Member of Parliament, Lok Sabha for Chennai Central
- In office 1 September 2014 – 23 May 2019
- Preceded by: Dayanidhi Maran
- Succeeded by: Dayanidhi Maran
- Constituency: Chennai Central

AIADMK Tamil Nadu State Student wing Secretary
- In office 13 September 2013 – 25 December 2024
- General Secretary: J. Jayalalithaa Edappadi K. Palaniswami
- Preceded by: Saravanaperumal
- Succeeded by: Singai G. Ramachandran

Personal details
- Born: 29 March 1974 (age 52) Chennai, Tamil Nadu
- Party: All India Anna Dravida Munnetra Kazhagam
- Spouse: Smt.

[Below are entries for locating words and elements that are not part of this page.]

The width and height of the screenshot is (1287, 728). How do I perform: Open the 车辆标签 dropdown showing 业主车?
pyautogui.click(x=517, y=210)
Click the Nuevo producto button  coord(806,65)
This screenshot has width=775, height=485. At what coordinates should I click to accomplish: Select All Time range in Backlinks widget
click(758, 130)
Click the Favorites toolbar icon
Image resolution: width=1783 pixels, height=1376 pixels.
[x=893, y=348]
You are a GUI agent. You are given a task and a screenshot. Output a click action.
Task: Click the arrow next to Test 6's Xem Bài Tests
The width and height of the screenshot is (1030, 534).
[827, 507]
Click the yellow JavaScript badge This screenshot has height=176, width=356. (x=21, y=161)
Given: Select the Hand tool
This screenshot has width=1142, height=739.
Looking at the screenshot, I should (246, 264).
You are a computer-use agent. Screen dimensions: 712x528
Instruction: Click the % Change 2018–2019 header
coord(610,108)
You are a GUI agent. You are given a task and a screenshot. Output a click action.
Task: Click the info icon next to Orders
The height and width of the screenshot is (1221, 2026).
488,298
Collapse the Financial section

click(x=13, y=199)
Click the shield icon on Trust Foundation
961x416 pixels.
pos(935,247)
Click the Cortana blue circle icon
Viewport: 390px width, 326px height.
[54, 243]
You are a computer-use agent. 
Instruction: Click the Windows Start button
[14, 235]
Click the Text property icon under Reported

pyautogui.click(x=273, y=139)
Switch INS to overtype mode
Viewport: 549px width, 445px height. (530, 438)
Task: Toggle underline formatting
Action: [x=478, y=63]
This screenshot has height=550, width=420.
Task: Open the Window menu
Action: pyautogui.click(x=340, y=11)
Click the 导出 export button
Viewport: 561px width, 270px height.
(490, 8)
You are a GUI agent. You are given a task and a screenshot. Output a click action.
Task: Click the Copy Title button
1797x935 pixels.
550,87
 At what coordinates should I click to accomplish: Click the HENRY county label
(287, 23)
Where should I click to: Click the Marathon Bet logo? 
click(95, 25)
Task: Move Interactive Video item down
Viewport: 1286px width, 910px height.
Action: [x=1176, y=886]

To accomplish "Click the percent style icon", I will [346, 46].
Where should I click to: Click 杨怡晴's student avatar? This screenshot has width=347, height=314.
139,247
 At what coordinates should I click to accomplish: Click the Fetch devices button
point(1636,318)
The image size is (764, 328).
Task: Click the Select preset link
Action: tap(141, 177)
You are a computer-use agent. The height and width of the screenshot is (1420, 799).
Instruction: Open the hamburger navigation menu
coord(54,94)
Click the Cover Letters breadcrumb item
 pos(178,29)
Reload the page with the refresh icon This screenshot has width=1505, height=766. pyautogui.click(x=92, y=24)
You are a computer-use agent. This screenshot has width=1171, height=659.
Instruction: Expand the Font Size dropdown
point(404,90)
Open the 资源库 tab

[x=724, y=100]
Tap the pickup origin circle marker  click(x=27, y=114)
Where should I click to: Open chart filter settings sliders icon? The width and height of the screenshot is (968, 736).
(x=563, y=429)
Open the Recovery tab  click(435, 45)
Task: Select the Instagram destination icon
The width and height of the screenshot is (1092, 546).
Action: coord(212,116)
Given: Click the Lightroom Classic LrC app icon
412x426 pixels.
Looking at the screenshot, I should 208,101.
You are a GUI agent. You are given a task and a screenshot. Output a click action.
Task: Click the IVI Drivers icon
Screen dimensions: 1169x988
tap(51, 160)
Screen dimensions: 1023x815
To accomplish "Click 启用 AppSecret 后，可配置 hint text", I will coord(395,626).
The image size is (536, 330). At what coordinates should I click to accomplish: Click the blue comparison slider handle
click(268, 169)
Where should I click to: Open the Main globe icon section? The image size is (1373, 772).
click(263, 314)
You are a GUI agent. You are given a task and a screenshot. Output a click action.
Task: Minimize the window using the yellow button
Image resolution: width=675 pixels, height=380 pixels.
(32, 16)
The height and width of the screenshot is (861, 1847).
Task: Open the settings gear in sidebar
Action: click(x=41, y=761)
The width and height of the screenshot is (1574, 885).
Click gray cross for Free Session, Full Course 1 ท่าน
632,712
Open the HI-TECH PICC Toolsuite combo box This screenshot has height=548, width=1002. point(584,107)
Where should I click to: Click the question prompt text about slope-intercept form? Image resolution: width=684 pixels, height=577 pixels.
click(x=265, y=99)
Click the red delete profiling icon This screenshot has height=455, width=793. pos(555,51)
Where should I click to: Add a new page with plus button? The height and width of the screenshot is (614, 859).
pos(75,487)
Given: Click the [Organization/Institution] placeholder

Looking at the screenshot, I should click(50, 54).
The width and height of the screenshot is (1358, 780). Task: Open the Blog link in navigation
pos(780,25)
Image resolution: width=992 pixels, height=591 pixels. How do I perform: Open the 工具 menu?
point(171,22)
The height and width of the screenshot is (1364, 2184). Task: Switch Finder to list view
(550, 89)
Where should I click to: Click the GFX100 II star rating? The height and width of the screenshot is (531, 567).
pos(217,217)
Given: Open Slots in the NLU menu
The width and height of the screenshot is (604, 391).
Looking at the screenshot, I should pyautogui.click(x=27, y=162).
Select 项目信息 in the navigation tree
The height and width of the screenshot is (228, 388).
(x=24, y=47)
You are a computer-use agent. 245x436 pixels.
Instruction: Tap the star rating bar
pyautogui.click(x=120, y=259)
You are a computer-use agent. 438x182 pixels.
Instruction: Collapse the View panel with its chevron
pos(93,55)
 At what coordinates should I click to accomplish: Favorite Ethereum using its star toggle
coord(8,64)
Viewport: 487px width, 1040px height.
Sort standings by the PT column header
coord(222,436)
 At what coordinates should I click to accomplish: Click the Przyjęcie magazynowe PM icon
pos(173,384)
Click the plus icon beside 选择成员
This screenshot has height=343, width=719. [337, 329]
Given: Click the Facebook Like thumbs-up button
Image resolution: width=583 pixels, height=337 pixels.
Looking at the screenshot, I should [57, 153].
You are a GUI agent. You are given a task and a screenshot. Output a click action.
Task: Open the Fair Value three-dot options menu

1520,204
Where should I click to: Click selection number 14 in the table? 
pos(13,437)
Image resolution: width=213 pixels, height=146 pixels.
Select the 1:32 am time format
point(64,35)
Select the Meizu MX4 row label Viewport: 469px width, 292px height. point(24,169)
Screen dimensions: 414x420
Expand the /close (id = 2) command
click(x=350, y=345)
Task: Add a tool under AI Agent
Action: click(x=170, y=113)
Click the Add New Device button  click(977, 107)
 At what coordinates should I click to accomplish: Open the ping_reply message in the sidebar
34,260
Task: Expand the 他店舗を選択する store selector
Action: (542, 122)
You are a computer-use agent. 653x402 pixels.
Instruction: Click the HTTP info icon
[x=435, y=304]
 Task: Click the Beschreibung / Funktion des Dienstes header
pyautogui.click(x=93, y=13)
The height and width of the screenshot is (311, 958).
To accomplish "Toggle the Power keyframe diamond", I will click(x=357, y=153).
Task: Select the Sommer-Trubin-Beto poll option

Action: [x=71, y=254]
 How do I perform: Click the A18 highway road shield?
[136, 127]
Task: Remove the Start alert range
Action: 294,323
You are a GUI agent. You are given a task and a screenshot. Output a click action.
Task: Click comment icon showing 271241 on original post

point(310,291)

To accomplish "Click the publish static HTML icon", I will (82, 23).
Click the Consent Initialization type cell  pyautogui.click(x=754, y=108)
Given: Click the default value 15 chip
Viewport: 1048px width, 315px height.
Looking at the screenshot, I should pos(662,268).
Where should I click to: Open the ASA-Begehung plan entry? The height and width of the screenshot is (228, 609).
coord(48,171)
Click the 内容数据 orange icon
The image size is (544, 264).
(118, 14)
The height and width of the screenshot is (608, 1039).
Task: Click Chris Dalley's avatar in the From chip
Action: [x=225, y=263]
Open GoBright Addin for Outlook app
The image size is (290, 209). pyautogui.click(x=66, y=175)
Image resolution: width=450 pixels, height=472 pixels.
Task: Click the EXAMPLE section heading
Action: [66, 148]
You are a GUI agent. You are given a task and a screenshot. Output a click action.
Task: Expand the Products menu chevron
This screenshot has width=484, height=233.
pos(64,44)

V. Sujatha
- Children: 2
- Occupation: Advocate

= S. R. Vijayakumar =

Indian politician

S R Vijayakumar (b 1974) is an Indian politician and former Member of Parliament elected from Tamil Nadu. He was elected to the Lok Sabha from Chennai Central constituency as an Anna Dravida Munnetra Kazhagam candidate in the 2014 election. He has been serving as the Deputy Propaganda Secretary of the AIADMK from December 2024. He served as the State Student Wing Secretary of the AIADMK from 2013 to 2024.